Influencer culture can offer benefits to children by giving a platform to diverse voices and communities but can also leave young people at risk of disinformation and harmful messages, for example around body image. There is also evidence that children are more vulnerable to native or embedded advertising as they find it particularly difficult to distinguish and identify.
Children, parents and schools must be given more support in developing young people’s media literacy, and the report also says that while the Advertising Standards Authority should strengthen disclosure standards for adverts online targeting at children.
Children as influencers
The child influencer market is booming, with children featuring in online content across social media platforms, earning income through sponsorship and partnerships with brands. Many accounts are managed by their parents.
The Committee heard concerns during the inquiry that some children in the influencer economy are being used by parents and family members seeking to capitalise on the lucrative market. Posting content about children can also affect their privacy and bring security risks.
According to the Committee, the government must urgently address the gap in UK child labour and performance regulation that is leaving child influences without protection. New legislation should include provisions on working hours and conditions, mandate the protection of the child’s earnings, ensure a right to erasure, and bring the child’s labour arrangements under the oversight of local authorities.
Behind the camera
Social media influencing is becoming a popular career choice. Of the 511 British children surveyed as part of the inquiry, more than 32% said they would consider becoming an influencer. Despite the industry’s rapid rise in popularity, earning a living from influencing remains challenging. Influencers face a range of challenges including hacking, impersonation, algorithmic unpredictability, mental health issues, online abuse and harassment.
The report states that the government should use the Online Safety Bill to ensure that reporting and complaints mechanism are tailored to meet the specific nature of harms faced by influencers. There should also be a comprehensive study into the UK’s influencer ecosystem, so the government can more effectively regulate the industry as it grows.
Pay and employment
The government should commission a code of conduct for influencer marketing, as an example of best practice for deals between influencers and brands or talent agencies.
Like many professions in the creative industries, most influencers classify as self-employed meaning they have uneven earnings and a lack of employment protections.
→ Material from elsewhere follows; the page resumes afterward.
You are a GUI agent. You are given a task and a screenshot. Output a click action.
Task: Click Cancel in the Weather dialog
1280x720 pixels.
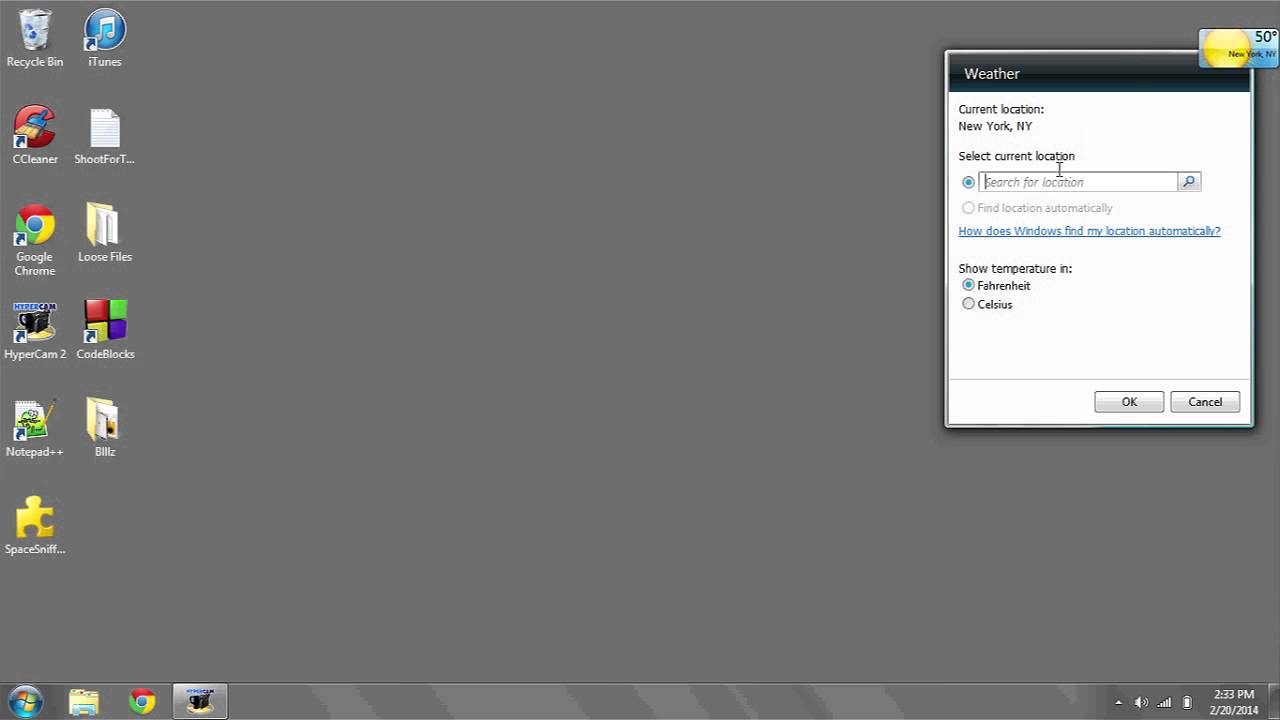[x=1204, y=401]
Social media platforms are not always properly rewarding influencers for their work in attracting users.
As part of the market review, the government should investigate pay standards and practice in the influencer marketplace.
The Competition and Markets Authority told the inquiry that influencer compliance rates with UK advertising regulations are still unacceptably low. In 2020, a monitoring exercise by the ASA found that just 35% of 24,000 marketing posts on the Instagram accounts of 122 UK-based influencers were clearly labelled as advertisements.
The Committee recommends that the non-broadcast Advertising Code be extended by removing the requirement for editorial ‘control’ to determine whether content constitutes an advertisement to close a loophole for some influencer content. It also says that both the CMA and ASA should be given more powers to enforce the law.